As I explained to Ted in my previous reply to this thread: using an lvm2
that is of the same vintage of the kernel is generally going to provide
a more robust user experience (fixes, features, etc have been
introduced). But both lvm2 and dm strive to never break users -- just
like the rest of Linux.
Anyway, what would you like done about this block regression? The
dm-snapshot use-case isn't compelling because it impacts 2 users (that
we know of) but there could be other scenarios (outside of DM) that
could impact more -- though you'd think we'd have heard about them by
now.
Do you want to revert 4.16's commit 721c7fc701c71 ?
Mike
On Fri, Aug 3, 2018 at 11:39 AM Mike Snitzer <[email protected]> wrote:
>
> Please stop with the overreaction and making this something it isn't.
It's not an overreaction when people get their scripts broken, and
some developers then argue "that's not a serious bug".

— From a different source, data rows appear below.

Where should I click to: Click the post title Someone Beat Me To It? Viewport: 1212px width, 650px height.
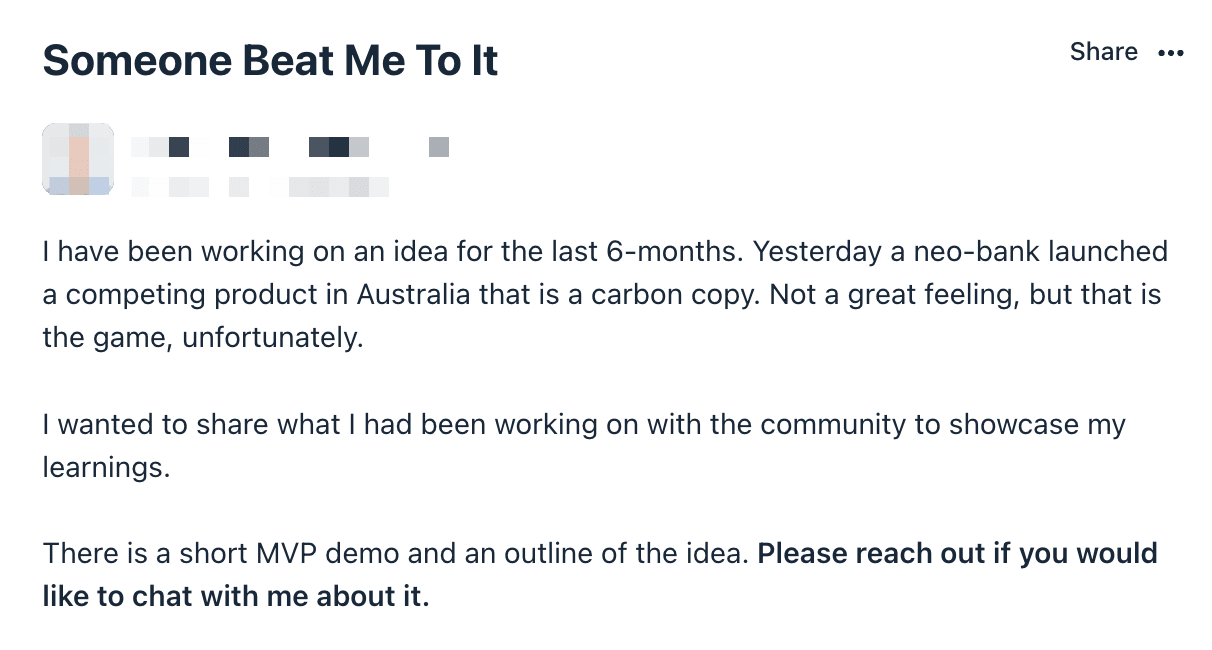click(x=270, y=61)
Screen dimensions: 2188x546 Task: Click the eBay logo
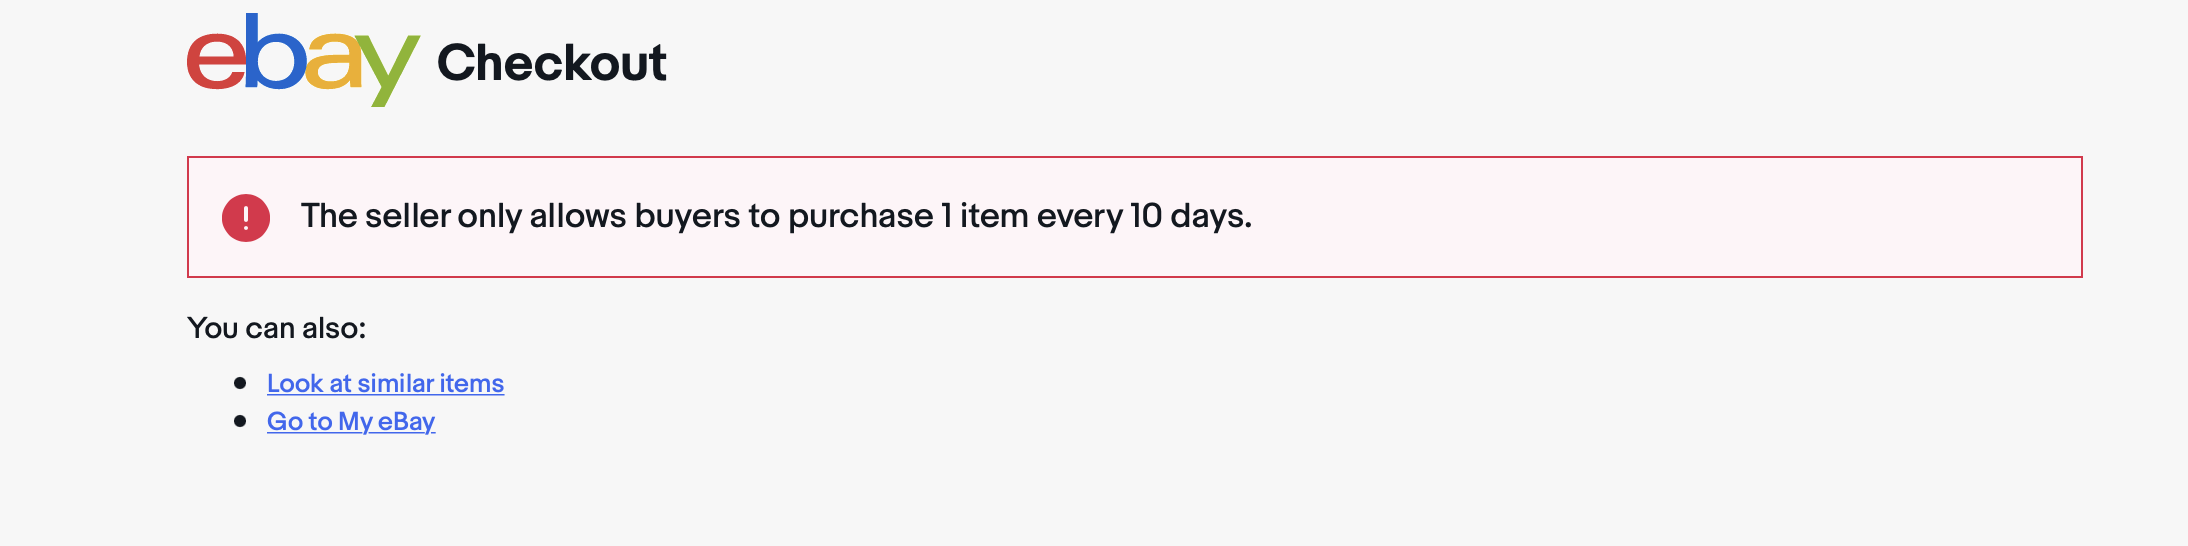click(303, 60)
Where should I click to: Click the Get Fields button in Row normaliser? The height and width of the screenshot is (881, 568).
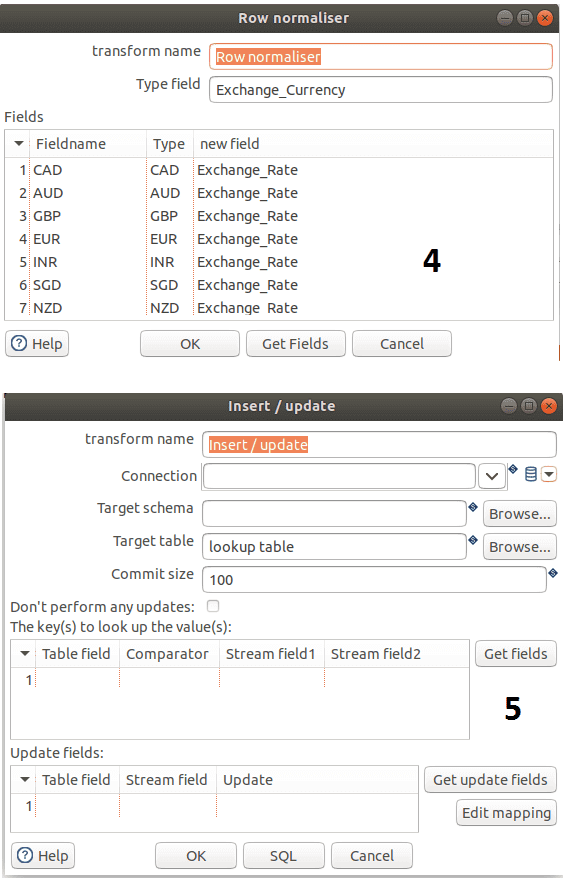[x=296, y=343]
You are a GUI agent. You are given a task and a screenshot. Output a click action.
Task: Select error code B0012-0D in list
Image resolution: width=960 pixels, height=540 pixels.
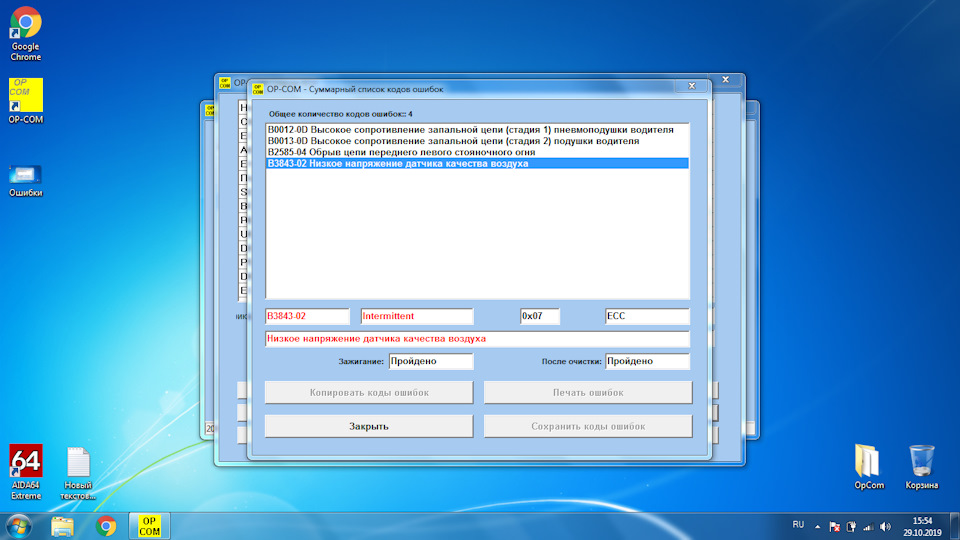(x=470, y=130)
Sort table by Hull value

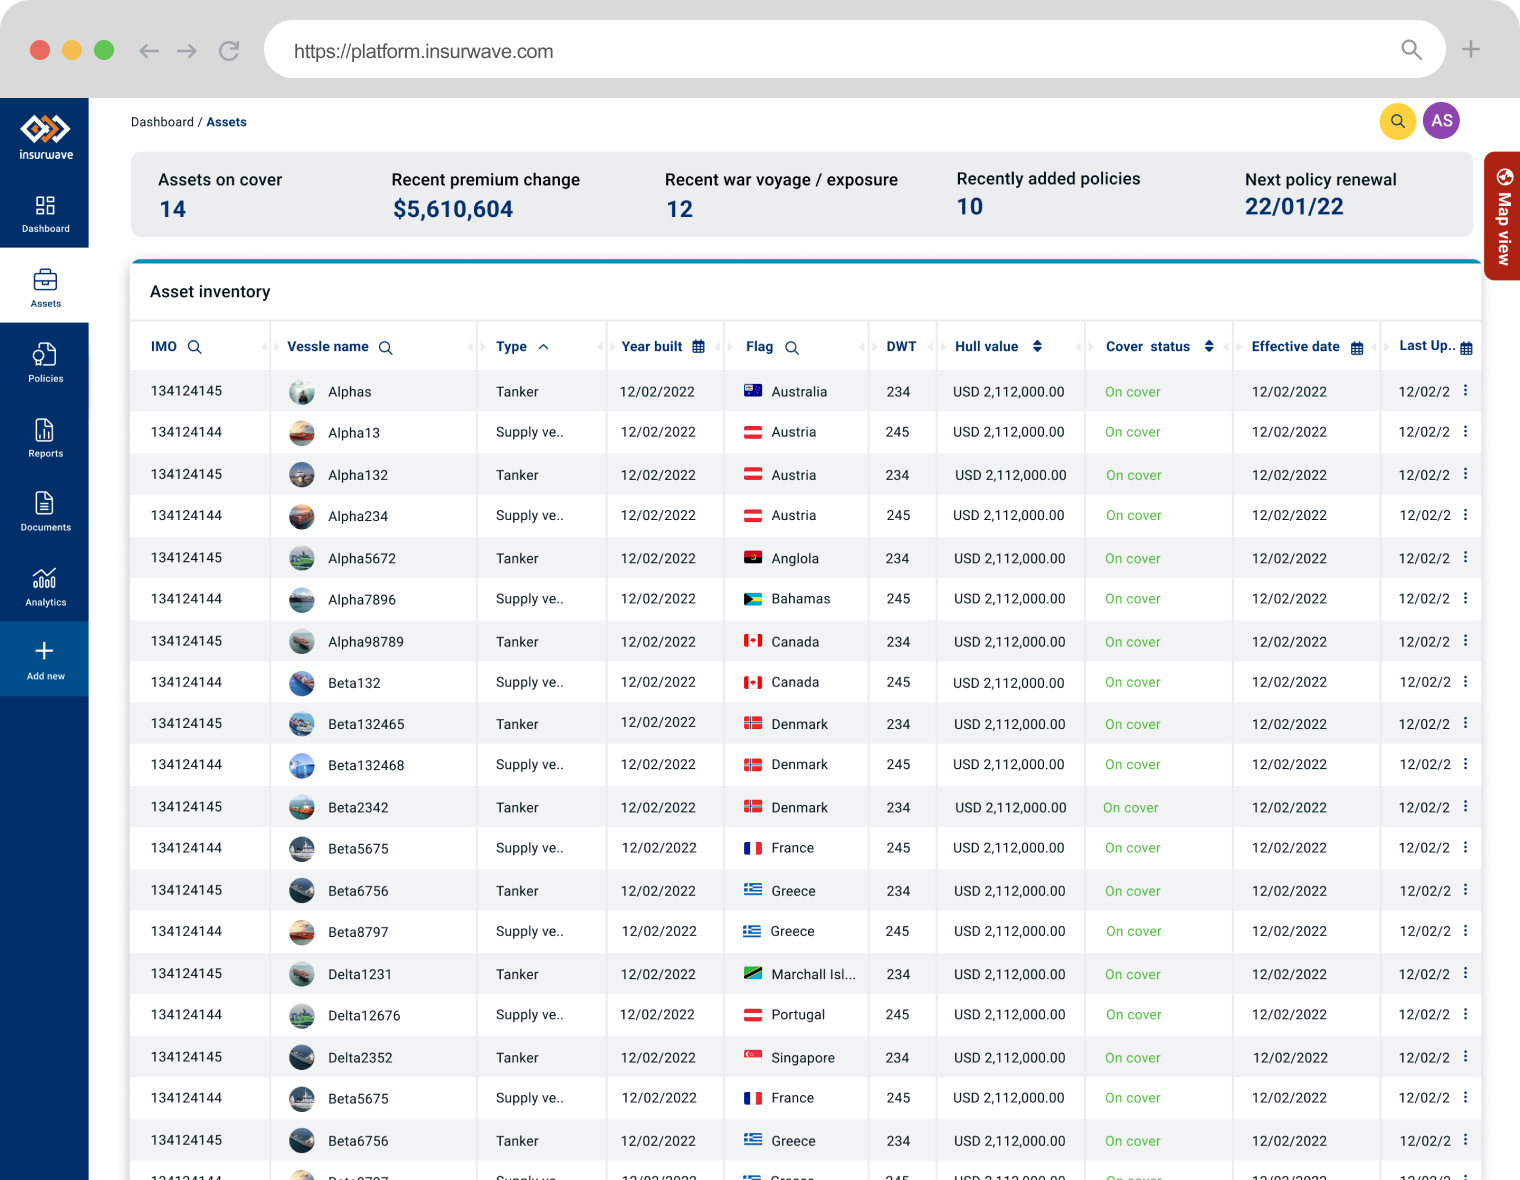pos(1037,347)
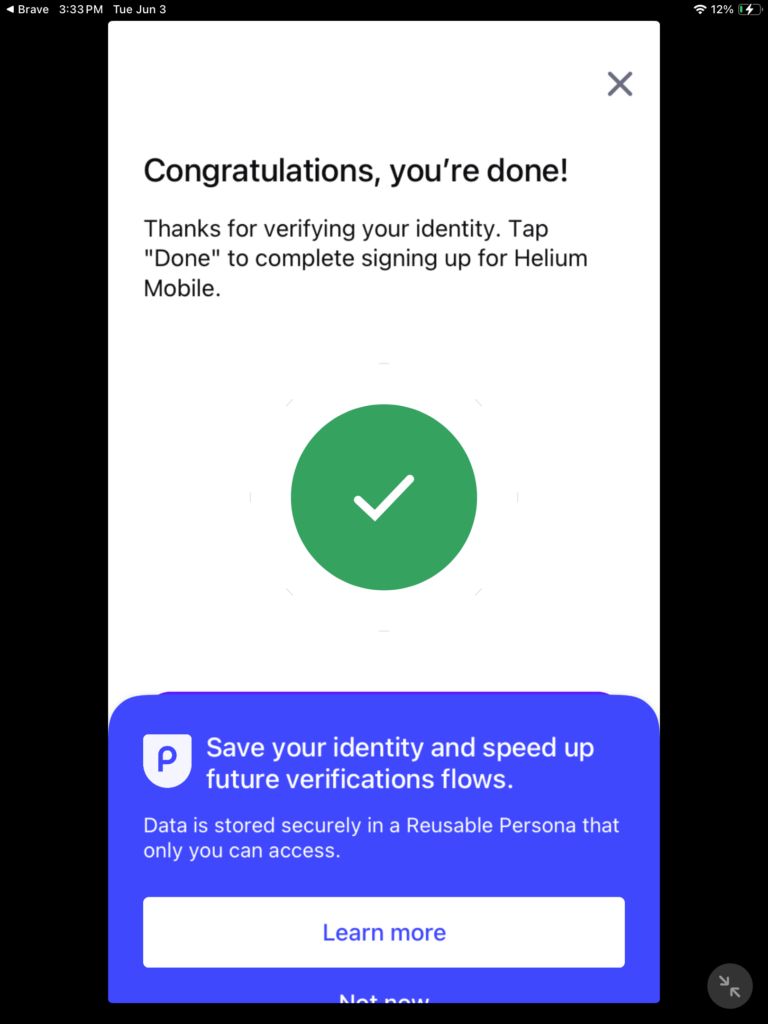
Task: Tap the back arrow beside Brave
Action: pos(10,9)
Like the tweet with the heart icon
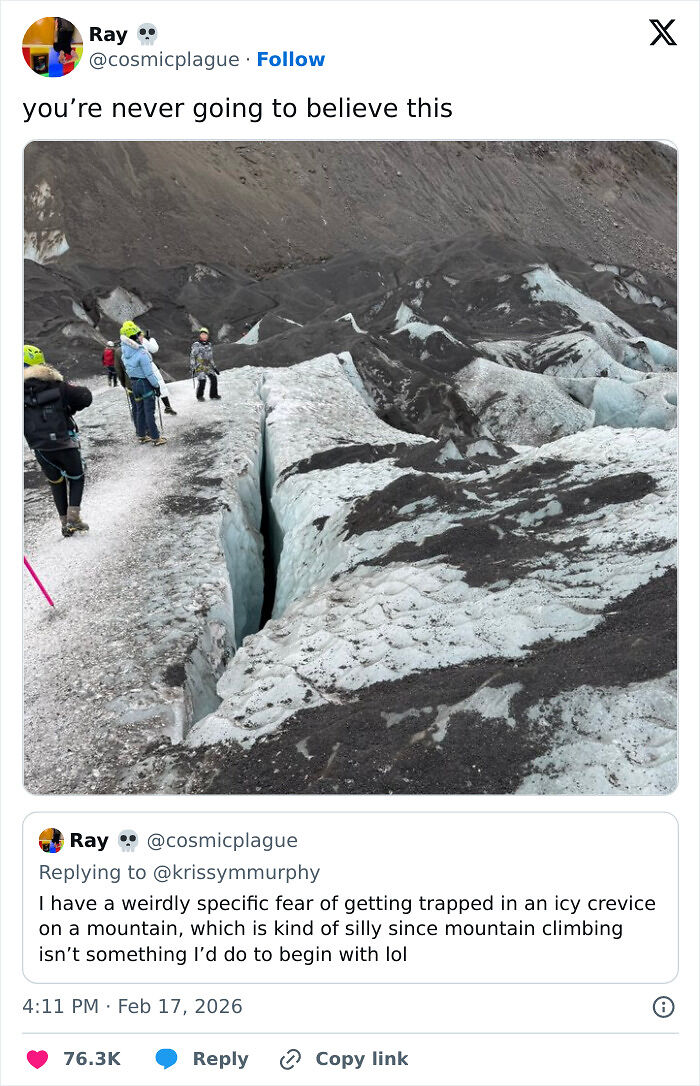 37,1059
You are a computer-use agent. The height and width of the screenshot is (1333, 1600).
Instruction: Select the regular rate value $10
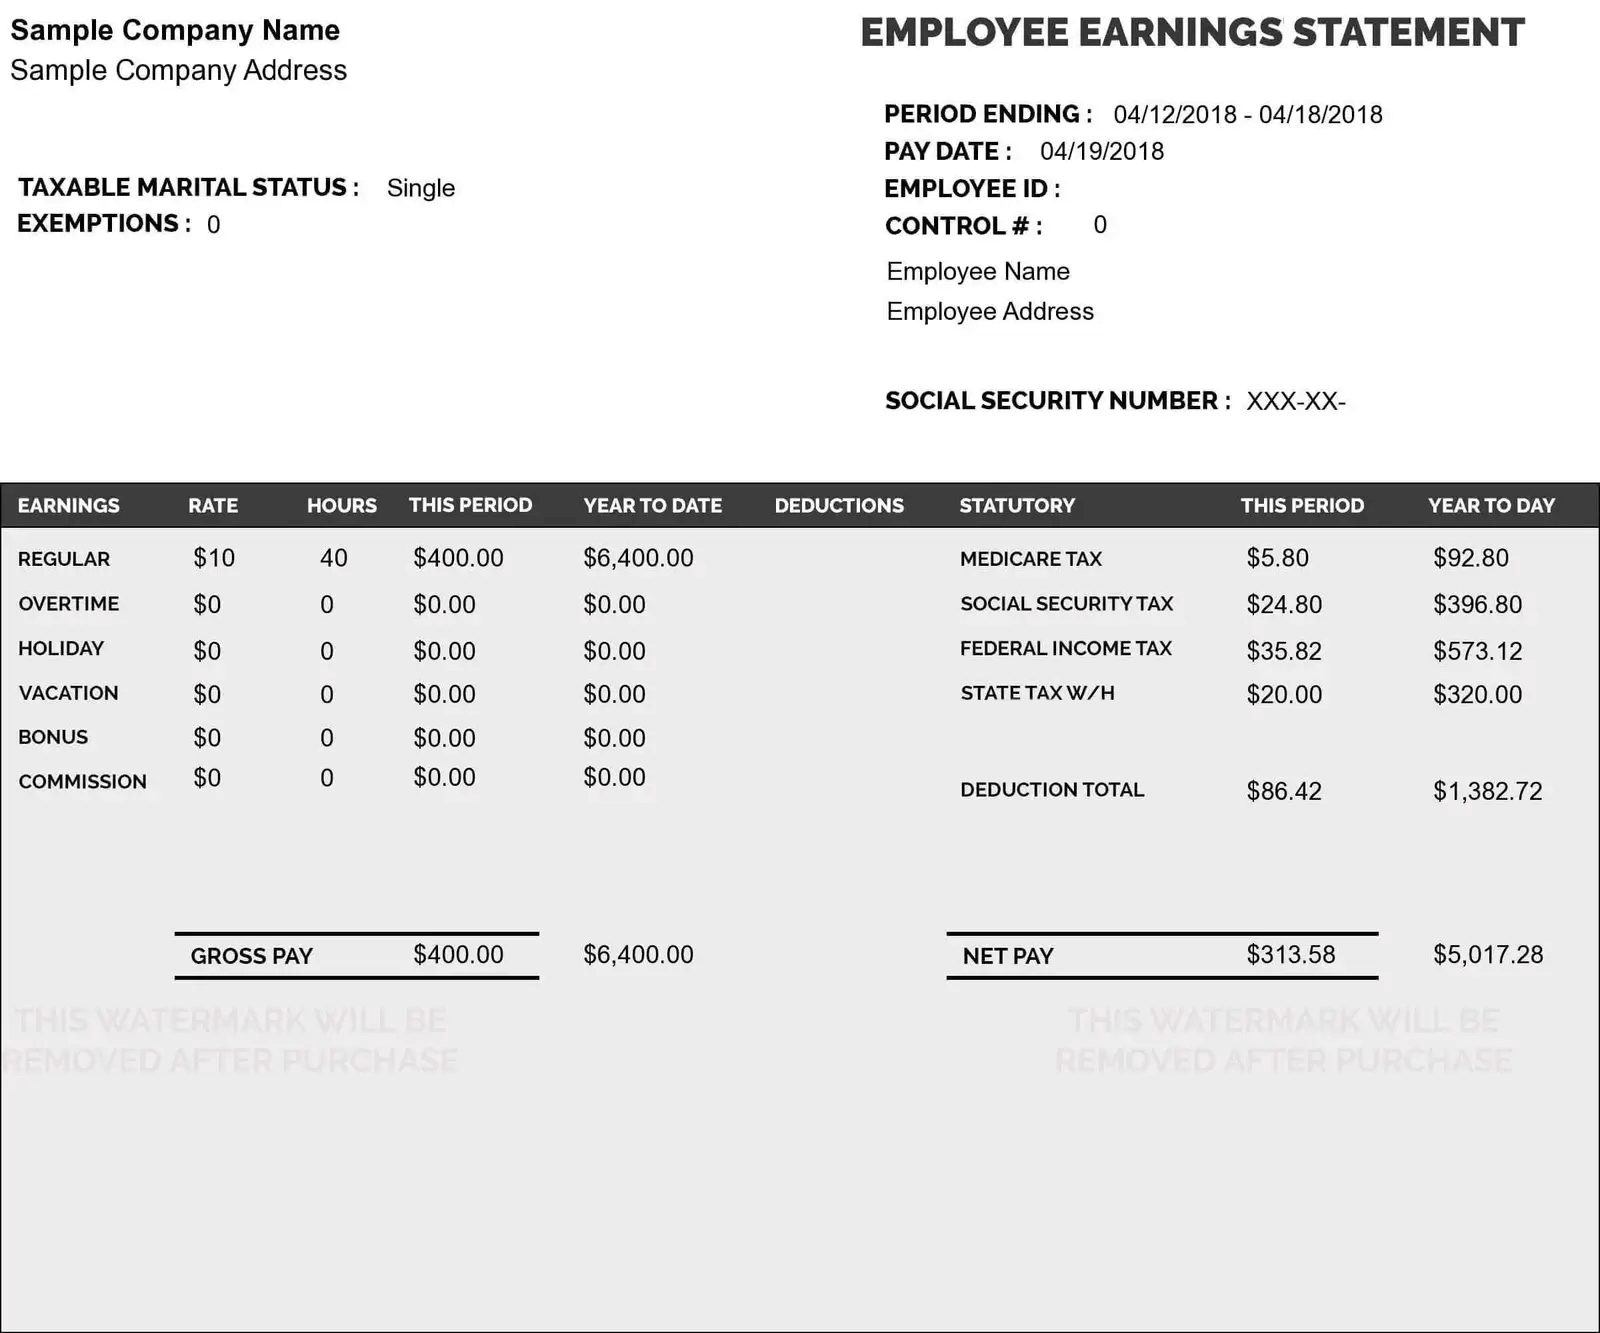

Guys, this needs to be fixed. With all the stupid and fundamentyally
incorrect excuses, I am now no longer even willing to maintain any
other course of action.
If you develop for the Linux kernel, you need to realize that
"breaking user space" is simply not acceptable. And if you cannot live
with that, then you should stop working on the kernel. Because I will
refuse to continue to pull from you as a developer.
At worst, I'll just revert the original commit entirely. I was hoping
we'd be able to avoid that, partly because the commit looks fine, but
partly because it also doesn't revert cleanly.
Or I'll just do something like this, since it seems like it's the lvm
people who have the hardest time with understanding the simple rules:
diff --git a/drivers/md/dm-ioctl.c b/drivers/md/dm-ioctl.c
index b810ea77e6b1..fcfab812e025 100644
--- a/drivers/md/dm-ioctl.c
+++ b/drivers/md/dm-ioctl.c
@@ -1049,7 +1049,12 @@ static int do_resume(struct dm_ioctl *param)
return PTR_ERR(old_map);
}
- if (dm_table_get_mode(new_map) & FMODE_WRITE)
+ /*
+ * This used to do
+ * dm_table_get_mode(new_map) & FMODE_WRITE
+ * but the lvm tools got this wrong, and will
+ * continue to write to "read-only" volumes.
+ if (0)
set_disk_ro(dm_disk(md), 0);
else
set_disk_ro(dm_disk(md), 1);
which seems to target the actual problem more directly.
Linus
On Fri, Aug 03 2018 at 2:57pm -0400,
Linus Torvalds <[email protected]> wrote:
> On Fri, Aug 3, 2018 at 11:39 AM Mike Snitzer <[email protected]> wrote:
> >
> > Please stop with the overreaction and making this something it isn't.
>
> It's not an overreaction when people get their scripts broken, and
> some developers then argue "that's not a serious bug".
>
> Guys, this needs to be fixed. With all the stupid and fundamentyally
> incorrect excuses, I am now no longer even willing to maintain any
> other course of action.
>
> If you develop for the Linux kernel, you need to realize that
> "breaking user space" is simply not acceptable. And if you cannot live
> with that, then you should stop working on the kernel. Because I will
> refuse to continue to pull from you as a developer.
WTF!?
> At worst, I'll just revert the original commit entirely. I was hoping
> we'd be able to avoid that, partly because the commit looks fine, but
> partly because it also doesn't revert cleanly.
>
> Or I'll just do something like this, since it seems like it's the lvm
> people who have the hardest time with understanding the simple rules:
I'll be your whipping boy all you like.
But you're making Zdenek's response into mine and threathening to no
longer pull from me.
Over what?
A block regression that an lvm2 developer papered over.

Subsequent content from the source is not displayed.